The data >>
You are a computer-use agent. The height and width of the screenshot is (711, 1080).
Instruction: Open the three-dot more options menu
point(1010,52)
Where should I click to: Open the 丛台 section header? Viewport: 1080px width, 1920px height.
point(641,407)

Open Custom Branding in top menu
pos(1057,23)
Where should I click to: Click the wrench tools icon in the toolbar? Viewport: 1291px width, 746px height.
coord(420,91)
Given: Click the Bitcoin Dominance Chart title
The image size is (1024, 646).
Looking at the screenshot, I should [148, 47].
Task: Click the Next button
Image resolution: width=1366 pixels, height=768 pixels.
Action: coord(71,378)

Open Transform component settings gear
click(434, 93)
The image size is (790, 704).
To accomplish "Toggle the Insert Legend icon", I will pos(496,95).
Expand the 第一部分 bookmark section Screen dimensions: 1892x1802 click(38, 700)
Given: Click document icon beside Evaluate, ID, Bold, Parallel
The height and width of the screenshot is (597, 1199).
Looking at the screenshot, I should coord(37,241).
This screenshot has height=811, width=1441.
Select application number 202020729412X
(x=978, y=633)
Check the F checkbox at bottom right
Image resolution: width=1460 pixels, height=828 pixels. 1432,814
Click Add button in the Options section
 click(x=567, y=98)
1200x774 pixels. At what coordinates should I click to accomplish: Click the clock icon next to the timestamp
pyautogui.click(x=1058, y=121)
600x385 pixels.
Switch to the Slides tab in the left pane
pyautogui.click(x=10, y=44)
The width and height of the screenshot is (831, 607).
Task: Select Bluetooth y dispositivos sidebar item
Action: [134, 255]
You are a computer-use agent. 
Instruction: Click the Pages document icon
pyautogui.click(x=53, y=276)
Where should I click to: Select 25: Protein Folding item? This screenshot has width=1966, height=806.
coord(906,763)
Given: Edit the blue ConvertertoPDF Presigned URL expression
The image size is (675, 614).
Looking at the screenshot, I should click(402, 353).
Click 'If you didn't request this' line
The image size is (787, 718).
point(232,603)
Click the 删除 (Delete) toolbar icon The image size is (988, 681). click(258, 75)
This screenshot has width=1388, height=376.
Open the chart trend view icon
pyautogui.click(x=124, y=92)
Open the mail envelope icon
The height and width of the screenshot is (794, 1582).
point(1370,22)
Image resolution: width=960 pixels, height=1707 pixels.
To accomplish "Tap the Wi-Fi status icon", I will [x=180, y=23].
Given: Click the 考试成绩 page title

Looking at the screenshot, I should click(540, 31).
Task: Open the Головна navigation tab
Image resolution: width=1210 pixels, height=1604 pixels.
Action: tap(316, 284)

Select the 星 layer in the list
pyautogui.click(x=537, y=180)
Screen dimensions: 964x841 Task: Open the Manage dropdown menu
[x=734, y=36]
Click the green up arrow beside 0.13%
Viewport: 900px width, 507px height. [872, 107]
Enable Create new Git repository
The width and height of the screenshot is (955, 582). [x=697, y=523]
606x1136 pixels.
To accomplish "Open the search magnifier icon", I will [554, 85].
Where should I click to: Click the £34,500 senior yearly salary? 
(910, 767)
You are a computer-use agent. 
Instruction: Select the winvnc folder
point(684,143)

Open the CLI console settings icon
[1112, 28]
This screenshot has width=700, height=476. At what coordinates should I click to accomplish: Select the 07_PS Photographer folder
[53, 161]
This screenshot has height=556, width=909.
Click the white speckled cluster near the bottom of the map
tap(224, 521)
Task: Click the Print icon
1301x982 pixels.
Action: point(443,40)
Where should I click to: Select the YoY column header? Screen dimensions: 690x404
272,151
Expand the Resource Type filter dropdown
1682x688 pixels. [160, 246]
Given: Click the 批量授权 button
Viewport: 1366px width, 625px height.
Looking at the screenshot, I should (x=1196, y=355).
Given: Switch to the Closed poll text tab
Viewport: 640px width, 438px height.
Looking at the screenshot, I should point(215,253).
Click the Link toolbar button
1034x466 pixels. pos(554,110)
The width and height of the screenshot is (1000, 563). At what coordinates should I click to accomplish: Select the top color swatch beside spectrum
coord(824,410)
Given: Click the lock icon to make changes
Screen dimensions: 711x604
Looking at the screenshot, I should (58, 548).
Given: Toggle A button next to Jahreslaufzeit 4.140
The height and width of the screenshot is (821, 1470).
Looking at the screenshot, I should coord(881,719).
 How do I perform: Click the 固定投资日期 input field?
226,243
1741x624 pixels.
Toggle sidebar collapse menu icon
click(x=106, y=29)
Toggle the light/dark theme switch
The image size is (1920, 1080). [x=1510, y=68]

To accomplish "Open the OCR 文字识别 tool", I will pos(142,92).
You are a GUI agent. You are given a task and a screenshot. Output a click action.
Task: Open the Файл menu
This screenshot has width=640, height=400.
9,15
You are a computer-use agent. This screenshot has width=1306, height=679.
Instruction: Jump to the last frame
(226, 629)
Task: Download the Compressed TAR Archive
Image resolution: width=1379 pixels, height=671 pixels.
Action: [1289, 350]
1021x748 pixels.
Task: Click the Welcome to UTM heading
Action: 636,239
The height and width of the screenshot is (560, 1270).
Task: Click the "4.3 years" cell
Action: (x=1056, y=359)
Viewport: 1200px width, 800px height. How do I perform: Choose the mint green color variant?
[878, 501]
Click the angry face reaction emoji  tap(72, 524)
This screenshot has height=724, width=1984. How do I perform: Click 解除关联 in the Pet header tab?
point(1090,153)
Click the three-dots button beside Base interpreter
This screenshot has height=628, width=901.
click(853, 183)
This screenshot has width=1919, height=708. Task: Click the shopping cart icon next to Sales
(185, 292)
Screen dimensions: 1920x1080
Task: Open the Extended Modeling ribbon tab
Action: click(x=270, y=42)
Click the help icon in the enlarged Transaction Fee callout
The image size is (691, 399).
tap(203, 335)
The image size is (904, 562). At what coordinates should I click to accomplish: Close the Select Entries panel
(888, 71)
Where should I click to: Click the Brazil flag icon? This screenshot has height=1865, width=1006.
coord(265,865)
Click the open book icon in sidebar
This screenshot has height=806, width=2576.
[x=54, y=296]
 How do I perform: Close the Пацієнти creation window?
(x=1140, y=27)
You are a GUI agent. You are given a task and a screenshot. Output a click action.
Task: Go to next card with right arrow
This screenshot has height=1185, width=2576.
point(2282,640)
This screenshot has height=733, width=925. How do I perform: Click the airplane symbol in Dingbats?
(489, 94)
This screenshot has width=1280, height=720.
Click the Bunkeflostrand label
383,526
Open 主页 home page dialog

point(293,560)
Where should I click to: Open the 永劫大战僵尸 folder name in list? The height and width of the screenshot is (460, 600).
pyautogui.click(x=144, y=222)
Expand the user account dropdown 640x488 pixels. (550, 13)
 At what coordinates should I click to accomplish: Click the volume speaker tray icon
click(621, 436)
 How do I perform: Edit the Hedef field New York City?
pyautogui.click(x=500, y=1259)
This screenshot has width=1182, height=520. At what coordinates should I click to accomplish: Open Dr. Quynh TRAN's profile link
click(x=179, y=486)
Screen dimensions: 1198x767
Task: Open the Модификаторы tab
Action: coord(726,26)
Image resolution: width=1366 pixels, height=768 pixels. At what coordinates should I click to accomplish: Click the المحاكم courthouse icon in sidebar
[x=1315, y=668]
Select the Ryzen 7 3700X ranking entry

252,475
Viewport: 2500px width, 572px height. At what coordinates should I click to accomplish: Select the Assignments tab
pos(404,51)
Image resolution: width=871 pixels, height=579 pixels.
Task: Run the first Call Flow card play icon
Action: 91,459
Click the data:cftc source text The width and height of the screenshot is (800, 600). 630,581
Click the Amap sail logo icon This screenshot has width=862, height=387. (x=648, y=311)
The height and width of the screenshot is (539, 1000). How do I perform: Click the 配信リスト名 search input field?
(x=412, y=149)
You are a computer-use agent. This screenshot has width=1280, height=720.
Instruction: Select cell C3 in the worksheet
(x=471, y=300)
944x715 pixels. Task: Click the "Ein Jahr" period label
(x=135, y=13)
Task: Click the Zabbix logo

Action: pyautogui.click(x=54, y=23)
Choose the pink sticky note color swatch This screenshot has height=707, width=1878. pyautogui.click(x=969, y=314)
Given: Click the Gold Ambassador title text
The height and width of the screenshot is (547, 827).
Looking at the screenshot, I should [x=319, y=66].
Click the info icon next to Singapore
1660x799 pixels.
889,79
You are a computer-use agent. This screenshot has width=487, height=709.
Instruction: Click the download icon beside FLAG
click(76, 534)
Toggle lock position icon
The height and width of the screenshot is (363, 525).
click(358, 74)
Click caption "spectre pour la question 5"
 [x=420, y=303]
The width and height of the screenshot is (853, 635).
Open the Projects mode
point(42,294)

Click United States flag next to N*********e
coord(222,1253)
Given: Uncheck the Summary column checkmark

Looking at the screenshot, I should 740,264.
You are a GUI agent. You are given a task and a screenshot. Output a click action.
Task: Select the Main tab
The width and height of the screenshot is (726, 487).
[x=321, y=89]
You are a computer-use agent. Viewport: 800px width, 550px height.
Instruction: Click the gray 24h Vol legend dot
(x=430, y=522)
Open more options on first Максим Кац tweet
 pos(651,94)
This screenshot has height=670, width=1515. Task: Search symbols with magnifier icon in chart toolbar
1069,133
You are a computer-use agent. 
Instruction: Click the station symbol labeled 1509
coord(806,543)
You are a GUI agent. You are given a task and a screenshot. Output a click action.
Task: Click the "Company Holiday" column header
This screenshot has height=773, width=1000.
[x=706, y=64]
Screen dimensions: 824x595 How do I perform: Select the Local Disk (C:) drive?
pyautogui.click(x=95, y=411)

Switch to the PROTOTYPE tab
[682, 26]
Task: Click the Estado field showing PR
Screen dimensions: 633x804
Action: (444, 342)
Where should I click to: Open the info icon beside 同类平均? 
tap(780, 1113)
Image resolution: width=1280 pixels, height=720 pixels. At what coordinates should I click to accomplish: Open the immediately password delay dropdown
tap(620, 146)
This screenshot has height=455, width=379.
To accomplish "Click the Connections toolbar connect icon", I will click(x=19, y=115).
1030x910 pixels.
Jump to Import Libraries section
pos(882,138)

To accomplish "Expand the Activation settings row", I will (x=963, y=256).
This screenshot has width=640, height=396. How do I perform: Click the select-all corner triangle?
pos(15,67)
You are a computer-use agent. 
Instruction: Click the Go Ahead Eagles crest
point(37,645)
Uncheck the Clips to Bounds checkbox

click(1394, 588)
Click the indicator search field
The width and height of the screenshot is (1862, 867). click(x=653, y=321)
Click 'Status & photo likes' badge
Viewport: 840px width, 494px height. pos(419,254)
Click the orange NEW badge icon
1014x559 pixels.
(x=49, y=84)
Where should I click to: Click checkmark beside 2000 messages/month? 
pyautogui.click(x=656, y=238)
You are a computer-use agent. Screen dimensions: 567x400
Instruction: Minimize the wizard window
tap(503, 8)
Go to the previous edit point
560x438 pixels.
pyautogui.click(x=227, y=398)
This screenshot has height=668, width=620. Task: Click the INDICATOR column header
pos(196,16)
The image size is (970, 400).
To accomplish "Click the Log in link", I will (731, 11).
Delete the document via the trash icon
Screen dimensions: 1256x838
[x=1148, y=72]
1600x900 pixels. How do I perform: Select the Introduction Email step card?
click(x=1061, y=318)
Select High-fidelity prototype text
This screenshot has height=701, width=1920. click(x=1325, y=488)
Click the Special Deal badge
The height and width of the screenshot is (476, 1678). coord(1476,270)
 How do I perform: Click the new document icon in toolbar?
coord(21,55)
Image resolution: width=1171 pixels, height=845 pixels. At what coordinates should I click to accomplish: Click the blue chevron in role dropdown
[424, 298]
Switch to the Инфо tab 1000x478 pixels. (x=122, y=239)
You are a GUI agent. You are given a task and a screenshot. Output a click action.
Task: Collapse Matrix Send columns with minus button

Work order >>
Go through the entries above and copy every line containing "computer".

Answer to the exercise >>
You are a computer-use agent. The height and width of the screenshot is (711, 1080).
You are a computer-use agent. 
You are a computer-use agent. 
You are a computer-use agent. This screenshot has width=1306, height=679.
You are a computer-use agent. This screenshot has width=1280, height=720.
You are a computer-use agent. This screenshot has width=487, height=709.
You are a computer-use agent. Viewport: 800px width, 550px height.
You are a computer-use agent. 
You are a computer-use agent. 
You are a computer-use agent. Screen dimensions: 567x400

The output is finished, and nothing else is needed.